Like a giant global pause button, the COVID-19 crisis has forced us to look hard at our world, our relationships with people and governments across continents. It has also made vivid the fragility of our health, political and economic systems.
While many of our political leaders now clamor for “on-shore” production of all essentials, a much better path, for both our economy and our foreign policy, is what we call “ally- shoring.” Ally-shoring describes a program of sourcing essential materials, goods and services with trusted friends, while disengaging from China and other states that seek to undermine American interests from critical supply chains.
Ally-shoring also provides an option to countries that would rather work with a Western-led trade and economic development regime. Ally-shoring can undergird the long-term economic success and stability of democracies across the globe.
On the home front, ally-shoring would bring good jobs, new economic opportunities and optimism to many of our own citizens, who even before the pandemic were feeling ignored and left behind by globalization and demographic and social change.
An aggressive ally-shoring offensive is especially needed in the older industrial communities and rural reaches of the Midwest and middle America. Though popular perceptions refreshed by the 2016 election may suggest otherwise, the Midwest is already much more than hollowed out factory towns and rural hinterlands. Communities from Des Moines and Minneapolis to Pittsburgh and Columbus have shed their industrial and agricultural skins and were thriving in the pre-pandemic tech- and talent-driven global economy.
But the region is also home to America’s largest number of former manufacturing and mill towns, many having lost economic anchor industries that remain adrift in a changed economy. These historic manufacturing communities (including those in our home state of Michigan) are among the hardest hit by COVID-19 job loss. If history is any guide, the effects of the recession are also likely to be longer-lasting and more profound in these same regions.
As we rewire our economy post-COVID-19, the industrial Midwest can once again become the center point of new ideas, technologies, business and good job growth in emerging sectors. A purposeful re-centering of production, distribution and business services networks (already highly intertwined) with nearby allies such as Canada, Mexico and South America, and re-forging strong linkages with long-standing allies in Western Europe, the Middle East, Africa and Asia, would serve to reinvigorate West-leaning economies. It would also serve to tap the particular competencies of Midwest and North American companies and producers in research, manufacturing and distribution, and the impressive innovation infrastructure of companies, colleges and universities.

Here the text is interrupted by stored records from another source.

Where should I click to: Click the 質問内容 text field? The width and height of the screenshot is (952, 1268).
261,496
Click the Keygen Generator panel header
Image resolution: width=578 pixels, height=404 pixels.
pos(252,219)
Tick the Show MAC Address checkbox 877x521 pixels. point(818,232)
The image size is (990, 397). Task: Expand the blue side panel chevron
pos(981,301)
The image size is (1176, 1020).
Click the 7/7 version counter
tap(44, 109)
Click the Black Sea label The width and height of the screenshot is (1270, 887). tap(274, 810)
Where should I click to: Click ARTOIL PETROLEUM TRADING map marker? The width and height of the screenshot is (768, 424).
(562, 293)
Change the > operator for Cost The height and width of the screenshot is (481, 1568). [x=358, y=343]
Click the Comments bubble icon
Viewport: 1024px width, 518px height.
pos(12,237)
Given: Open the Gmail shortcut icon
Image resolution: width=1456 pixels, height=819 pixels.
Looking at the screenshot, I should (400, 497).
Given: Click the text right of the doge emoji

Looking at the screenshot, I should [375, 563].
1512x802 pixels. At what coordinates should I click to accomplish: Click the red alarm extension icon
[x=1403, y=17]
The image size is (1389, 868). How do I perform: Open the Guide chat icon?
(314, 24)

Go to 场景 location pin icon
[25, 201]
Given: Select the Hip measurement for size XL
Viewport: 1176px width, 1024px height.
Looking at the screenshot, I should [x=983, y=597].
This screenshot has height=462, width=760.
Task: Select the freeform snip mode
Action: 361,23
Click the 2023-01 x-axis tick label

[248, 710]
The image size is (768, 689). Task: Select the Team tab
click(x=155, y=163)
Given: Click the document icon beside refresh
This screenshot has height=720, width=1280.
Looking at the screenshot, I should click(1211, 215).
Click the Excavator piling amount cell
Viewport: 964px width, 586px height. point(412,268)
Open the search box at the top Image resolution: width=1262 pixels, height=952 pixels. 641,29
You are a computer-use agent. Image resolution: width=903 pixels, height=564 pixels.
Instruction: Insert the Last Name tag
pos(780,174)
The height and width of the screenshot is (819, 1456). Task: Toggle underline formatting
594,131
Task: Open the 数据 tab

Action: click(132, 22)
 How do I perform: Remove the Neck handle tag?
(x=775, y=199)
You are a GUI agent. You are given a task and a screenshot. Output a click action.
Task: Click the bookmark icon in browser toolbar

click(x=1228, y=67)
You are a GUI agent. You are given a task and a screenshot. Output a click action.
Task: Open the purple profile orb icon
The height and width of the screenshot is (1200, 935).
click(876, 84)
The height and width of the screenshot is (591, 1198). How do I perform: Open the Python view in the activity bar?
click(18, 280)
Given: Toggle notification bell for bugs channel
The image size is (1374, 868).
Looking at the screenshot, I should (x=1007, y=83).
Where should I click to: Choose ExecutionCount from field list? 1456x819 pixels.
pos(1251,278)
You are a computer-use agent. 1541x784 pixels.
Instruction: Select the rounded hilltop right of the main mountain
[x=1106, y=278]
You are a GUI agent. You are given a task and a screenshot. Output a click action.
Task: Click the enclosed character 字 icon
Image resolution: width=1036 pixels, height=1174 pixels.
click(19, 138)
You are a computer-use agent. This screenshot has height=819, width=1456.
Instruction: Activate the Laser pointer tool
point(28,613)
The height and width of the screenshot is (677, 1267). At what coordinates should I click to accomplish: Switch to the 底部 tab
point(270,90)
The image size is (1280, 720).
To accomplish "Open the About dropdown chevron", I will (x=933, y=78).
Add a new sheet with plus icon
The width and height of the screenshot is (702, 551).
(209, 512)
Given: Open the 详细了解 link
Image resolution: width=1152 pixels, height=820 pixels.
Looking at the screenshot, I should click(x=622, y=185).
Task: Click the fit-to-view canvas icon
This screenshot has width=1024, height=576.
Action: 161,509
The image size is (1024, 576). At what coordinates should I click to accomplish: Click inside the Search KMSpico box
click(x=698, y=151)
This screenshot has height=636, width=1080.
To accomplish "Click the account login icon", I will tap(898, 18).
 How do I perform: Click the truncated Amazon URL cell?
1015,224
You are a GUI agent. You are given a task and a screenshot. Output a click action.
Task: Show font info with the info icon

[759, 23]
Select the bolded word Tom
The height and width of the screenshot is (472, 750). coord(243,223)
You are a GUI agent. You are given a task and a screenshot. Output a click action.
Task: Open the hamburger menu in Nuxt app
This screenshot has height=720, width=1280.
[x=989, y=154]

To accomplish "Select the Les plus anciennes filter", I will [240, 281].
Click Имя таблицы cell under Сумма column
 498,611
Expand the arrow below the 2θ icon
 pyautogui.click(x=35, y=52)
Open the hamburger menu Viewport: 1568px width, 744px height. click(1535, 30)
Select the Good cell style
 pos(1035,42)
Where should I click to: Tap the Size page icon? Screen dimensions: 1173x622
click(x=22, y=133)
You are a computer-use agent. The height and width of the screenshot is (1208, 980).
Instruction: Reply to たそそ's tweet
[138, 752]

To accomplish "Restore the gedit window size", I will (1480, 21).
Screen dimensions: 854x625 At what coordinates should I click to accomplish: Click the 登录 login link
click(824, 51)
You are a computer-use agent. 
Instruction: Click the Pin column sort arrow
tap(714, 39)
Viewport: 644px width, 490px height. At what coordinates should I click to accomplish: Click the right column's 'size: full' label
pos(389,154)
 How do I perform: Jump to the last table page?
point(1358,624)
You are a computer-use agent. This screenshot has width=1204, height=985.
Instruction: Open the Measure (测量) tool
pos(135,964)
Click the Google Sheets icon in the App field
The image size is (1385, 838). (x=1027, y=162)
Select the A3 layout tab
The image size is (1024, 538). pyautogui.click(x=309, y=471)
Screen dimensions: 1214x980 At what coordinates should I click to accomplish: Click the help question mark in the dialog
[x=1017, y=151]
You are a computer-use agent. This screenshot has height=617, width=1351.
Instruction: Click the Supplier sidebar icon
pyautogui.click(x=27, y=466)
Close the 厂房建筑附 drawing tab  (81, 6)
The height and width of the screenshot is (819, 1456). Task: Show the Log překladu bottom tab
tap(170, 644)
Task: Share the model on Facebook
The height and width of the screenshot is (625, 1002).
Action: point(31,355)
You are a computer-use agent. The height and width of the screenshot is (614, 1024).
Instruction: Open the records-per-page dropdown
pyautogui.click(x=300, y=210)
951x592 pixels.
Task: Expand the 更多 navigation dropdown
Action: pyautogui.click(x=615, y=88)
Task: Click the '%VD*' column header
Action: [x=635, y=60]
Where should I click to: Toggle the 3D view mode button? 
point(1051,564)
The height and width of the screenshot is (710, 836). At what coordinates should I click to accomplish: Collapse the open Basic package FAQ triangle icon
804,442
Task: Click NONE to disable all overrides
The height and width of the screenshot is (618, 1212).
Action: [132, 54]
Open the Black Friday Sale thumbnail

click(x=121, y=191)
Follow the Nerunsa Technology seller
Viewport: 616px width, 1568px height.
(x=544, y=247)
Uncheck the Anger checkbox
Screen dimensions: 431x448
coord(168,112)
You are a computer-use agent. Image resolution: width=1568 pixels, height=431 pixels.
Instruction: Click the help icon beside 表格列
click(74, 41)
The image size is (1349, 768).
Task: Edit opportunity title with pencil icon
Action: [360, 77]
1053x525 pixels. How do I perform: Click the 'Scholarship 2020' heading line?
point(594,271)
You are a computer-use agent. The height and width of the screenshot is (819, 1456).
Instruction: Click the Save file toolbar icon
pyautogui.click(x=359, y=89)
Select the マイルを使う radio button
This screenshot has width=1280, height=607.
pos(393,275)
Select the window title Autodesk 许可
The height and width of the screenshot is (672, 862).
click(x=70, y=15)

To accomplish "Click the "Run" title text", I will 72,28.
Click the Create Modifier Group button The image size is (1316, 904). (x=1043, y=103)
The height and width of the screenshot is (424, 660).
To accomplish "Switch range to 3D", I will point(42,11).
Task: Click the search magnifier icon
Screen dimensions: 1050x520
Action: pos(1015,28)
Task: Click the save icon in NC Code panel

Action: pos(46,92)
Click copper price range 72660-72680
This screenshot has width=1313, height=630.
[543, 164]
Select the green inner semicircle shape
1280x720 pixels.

The recent Council on the Great Lakes Region (CGLR) “Great Lakes, Great Minds” report notes that Midwestern states and two Canadian provinces next door host the world’s most powerful cluster of higher education institutions, key drivers of research and technology development.
Nineteen of the world’s top 100 universities, one-third of the top 100 engineering schools in the United States and Canada, and 15 percent of the world’s top 100 medical research schools are in this binational Great Lakes/Midwest region — which the Economist recently noted can move this region from “rustbelt to brainbelt.” When these institutions join with the region’s capabilities in product development, production and distribution – which includes 57 Global 500 companies and over eight million small and medium-sized businesses – it is a powerful platform for building new businesses, creating good-paying jobs and solving the big challenges of a post-pandemic economy.
This region already had significant relative strengths in key economic clusters, including advanced manufacturing, autos, food systems, financial and business services and information technologies. The innovation assets extant in the Midwest can now nurture additional businesses and good-paying jobs in additional fast-emerging, multi-trillion-dollar global business sectors, such as clean energy, smart water technology, new mobility systems and bio-science and medical products.
An ally-shoring strategy recognizes the interdependent nature of the global economy and trade and the reality of globalized information and supply chains. This is not to suggest that we will not have any economic engagement with China (we will, and we should in many arenas). But it leans into our relationships with those we trust. By centering our economic and trade relations with our friends, we can drive a more powerful collective recovery and facilitate larger scale economic activity across the American Heartland.
We need bipartisan commitment to ally-shoring as a matter of national economic security. Business leaders must heed the call to action, working with our elected leaders, helping us join across partisan divides. When we link arms again with our international friends and neighbors, it will do more than speed up recovery and nurture renewed economic prosperity at home. It will also help ameliorate domestic political division through a renewed sense of opportunity, inclusion and resilience.
Elaine Dezenski is managing partner at LumiRisk, LLC and senior adviser at the Center on Economic and Financial Power at the Foundation for Defense of Democracies. John Austin directs the Michigan Economic Center and is a nonresident senior fellow with the Brookings Institution and the Chicago Council on Global Affairs.